• [Task]:
When you reach the line containing "شرکت جهان فرز" in the data below, reproduce it and every line that follows, exactly and without additions.
· · ·
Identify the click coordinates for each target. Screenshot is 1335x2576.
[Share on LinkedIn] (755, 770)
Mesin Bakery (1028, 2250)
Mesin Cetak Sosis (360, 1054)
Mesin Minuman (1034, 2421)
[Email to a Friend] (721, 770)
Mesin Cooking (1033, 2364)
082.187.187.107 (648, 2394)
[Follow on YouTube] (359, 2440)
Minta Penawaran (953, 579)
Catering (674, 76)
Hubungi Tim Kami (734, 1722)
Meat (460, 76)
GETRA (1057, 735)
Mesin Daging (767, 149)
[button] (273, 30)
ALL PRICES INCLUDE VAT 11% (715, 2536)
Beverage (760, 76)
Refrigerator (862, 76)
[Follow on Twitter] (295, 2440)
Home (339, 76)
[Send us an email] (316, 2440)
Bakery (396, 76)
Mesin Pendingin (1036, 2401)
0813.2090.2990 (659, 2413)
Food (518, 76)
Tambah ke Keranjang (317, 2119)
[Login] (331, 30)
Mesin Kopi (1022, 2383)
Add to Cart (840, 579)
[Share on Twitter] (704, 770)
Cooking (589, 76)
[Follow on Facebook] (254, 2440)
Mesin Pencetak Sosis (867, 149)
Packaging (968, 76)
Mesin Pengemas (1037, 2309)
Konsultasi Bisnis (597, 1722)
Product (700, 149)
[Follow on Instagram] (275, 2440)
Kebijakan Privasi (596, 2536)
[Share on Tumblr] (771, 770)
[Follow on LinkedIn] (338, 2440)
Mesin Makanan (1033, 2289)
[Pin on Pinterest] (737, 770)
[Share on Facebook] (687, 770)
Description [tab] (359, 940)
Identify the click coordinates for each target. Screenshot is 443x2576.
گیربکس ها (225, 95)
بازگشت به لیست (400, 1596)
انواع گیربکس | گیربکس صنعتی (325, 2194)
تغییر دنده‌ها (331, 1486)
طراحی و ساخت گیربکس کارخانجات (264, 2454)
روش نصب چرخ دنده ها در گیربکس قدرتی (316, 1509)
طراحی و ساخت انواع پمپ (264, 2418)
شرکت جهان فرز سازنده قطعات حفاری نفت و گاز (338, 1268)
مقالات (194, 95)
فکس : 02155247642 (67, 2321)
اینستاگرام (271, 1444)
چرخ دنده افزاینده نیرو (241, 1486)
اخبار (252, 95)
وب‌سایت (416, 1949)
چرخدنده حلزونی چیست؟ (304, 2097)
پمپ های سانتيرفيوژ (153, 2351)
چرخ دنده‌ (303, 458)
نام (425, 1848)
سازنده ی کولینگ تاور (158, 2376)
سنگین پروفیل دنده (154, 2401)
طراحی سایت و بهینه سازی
· · ·
• [Solution for this exercise]:
شرکت جهان فرز سازنده قطعات حفاری نفت و گاز (338, 1268)
مقالات (194, 95)
فکس : 02155247642 (67, 2321)
اینستاگرام (271, 1444)
چرخ دنده افزاینده نیرو (241, 1486)
اخبار (252, 95)
وب‌سایت (416, 1949)
چرخدنده حلزونی چیست؟ (304, 2097)
پمپ های سانتيرفيوژ (153, 2351)
چرخ دنده‌ (303, 458)
نام (425, 1848)
سازنده ی کولینگ تاور (158, 2376)
سنگین پروفیل دنده (154, 2401)
طراحی سایت و بهینه سازی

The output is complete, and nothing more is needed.